** start SUPPLIED INFORMATION **
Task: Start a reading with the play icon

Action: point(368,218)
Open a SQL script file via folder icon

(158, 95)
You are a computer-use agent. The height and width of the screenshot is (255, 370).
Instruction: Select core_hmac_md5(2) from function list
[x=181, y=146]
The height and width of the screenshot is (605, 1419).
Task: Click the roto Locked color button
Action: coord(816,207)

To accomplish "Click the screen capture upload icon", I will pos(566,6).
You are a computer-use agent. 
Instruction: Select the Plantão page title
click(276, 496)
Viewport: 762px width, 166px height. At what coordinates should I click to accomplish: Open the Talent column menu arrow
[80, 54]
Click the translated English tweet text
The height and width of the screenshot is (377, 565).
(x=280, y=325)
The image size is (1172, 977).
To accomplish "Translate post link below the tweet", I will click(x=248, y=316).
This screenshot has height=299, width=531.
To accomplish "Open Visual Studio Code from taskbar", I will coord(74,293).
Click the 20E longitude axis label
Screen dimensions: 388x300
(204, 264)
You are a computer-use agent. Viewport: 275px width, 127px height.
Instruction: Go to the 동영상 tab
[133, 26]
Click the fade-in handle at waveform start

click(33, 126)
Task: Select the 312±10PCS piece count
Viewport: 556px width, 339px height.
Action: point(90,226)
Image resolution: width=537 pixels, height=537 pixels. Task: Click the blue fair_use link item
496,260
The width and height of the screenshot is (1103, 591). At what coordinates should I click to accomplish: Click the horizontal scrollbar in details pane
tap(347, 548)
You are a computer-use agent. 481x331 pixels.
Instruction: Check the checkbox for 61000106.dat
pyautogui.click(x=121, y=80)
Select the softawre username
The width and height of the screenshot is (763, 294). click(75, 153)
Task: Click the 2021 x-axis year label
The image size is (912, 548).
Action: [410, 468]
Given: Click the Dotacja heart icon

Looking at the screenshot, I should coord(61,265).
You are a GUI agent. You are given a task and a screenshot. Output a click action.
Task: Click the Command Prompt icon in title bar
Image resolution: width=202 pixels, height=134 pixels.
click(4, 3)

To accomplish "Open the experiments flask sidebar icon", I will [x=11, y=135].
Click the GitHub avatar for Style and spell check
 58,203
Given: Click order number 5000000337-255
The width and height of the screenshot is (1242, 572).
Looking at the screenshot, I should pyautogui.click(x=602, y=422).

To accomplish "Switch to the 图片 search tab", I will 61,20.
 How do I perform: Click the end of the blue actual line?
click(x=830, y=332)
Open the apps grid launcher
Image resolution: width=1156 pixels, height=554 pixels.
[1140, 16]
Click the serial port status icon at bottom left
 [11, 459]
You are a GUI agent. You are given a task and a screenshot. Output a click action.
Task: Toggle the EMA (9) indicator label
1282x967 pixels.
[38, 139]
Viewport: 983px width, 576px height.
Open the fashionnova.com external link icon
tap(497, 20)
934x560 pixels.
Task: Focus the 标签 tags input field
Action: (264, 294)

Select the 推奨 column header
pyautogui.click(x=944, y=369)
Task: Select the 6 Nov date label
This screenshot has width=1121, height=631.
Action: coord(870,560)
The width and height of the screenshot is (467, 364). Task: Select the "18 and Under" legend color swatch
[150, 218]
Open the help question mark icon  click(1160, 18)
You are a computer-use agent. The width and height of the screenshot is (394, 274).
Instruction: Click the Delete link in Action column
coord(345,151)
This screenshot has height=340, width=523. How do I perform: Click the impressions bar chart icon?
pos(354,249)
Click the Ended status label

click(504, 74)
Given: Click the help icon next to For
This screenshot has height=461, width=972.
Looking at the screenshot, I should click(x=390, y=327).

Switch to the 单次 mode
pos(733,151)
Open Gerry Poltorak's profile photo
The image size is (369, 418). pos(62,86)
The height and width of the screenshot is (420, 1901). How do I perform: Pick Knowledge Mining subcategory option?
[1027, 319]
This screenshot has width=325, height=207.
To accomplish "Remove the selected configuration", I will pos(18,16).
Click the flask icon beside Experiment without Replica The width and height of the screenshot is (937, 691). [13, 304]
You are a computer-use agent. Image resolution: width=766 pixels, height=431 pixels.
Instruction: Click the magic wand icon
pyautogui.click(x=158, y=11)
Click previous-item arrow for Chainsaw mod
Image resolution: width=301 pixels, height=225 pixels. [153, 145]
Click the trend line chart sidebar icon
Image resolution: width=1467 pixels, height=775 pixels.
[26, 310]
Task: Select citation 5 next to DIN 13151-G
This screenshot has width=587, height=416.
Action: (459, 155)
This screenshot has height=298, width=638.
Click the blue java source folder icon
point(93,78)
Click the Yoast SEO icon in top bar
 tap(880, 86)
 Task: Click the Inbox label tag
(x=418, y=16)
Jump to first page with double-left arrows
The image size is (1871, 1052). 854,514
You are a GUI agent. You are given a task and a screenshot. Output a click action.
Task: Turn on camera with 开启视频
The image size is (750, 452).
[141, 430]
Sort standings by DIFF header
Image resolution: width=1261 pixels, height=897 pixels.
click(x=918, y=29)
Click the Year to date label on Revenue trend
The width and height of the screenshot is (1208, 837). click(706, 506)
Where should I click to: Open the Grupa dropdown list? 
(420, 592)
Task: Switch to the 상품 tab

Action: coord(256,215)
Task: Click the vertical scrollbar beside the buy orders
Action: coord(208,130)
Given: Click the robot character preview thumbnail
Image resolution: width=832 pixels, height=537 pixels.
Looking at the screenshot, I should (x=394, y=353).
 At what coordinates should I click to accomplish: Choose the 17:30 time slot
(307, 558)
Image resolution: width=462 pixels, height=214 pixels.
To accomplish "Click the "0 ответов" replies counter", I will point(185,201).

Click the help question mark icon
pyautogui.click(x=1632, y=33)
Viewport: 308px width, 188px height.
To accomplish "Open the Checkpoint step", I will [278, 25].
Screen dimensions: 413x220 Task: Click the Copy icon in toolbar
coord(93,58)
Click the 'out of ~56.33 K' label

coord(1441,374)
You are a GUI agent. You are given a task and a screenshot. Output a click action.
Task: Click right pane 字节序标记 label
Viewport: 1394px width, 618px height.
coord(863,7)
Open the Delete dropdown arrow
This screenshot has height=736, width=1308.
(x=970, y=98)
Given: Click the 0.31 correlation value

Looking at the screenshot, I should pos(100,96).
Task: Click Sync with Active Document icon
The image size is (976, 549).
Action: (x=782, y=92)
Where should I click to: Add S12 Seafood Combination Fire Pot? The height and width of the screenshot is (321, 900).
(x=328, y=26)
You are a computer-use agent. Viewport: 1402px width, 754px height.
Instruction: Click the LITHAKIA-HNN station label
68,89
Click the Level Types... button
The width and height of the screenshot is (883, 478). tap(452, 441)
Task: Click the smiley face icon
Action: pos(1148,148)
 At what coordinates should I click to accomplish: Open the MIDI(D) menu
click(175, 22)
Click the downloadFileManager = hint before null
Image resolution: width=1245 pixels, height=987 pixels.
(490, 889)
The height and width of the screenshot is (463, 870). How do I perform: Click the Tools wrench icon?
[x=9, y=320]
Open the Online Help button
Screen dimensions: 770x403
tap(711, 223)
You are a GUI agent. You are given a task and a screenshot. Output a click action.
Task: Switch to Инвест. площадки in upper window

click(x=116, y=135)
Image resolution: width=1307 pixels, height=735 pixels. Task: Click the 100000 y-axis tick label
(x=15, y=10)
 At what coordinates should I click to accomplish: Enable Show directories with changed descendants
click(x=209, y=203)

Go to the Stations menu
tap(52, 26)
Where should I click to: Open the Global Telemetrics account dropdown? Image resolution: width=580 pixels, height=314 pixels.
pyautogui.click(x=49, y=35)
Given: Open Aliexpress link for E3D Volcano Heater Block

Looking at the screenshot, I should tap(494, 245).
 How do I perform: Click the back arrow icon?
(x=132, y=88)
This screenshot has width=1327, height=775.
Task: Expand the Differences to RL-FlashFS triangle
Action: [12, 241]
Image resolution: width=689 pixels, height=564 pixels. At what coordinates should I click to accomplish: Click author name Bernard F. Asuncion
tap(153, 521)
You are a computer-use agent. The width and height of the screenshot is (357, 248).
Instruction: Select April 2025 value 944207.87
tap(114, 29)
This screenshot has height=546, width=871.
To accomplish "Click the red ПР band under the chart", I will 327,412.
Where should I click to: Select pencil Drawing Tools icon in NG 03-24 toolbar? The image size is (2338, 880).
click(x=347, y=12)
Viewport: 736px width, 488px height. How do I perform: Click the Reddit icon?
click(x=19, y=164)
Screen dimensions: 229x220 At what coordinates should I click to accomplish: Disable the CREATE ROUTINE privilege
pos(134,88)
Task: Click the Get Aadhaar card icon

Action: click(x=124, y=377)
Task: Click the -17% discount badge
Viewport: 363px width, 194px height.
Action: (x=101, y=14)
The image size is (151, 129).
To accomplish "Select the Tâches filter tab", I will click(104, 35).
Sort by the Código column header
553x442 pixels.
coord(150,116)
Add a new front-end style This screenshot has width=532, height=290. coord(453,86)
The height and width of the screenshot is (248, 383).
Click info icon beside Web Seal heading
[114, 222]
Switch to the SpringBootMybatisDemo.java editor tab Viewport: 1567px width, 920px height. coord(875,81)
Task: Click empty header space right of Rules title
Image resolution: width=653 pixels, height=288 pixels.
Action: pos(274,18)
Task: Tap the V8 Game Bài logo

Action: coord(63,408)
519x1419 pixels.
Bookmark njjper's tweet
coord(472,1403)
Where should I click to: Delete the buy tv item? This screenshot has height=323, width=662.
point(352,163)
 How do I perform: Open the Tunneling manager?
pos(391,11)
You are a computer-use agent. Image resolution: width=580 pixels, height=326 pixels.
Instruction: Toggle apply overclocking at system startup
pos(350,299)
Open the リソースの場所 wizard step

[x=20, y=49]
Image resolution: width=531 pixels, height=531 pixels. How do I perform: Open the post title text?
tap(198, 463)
** end SUPPLIED INFORMATION **
Copy out the lines of the material verbatim, from the line containing "Click the Ended status label" up to and including the line containing "The image size is (369, 418). pos(62,86)".

■ **CORRECT ANSWER**
Click the Ended status label

click(504, 74)
Given: Click the help icon next to For
This screenshot has height=461, width=972.
Looking at the screenshot, I should click(x=390, y=327).

Switch to the 单次 mode
pos(733,151)
Open Gerry Poltorak's profile photo
The image size is (369, 418). pos(62,86)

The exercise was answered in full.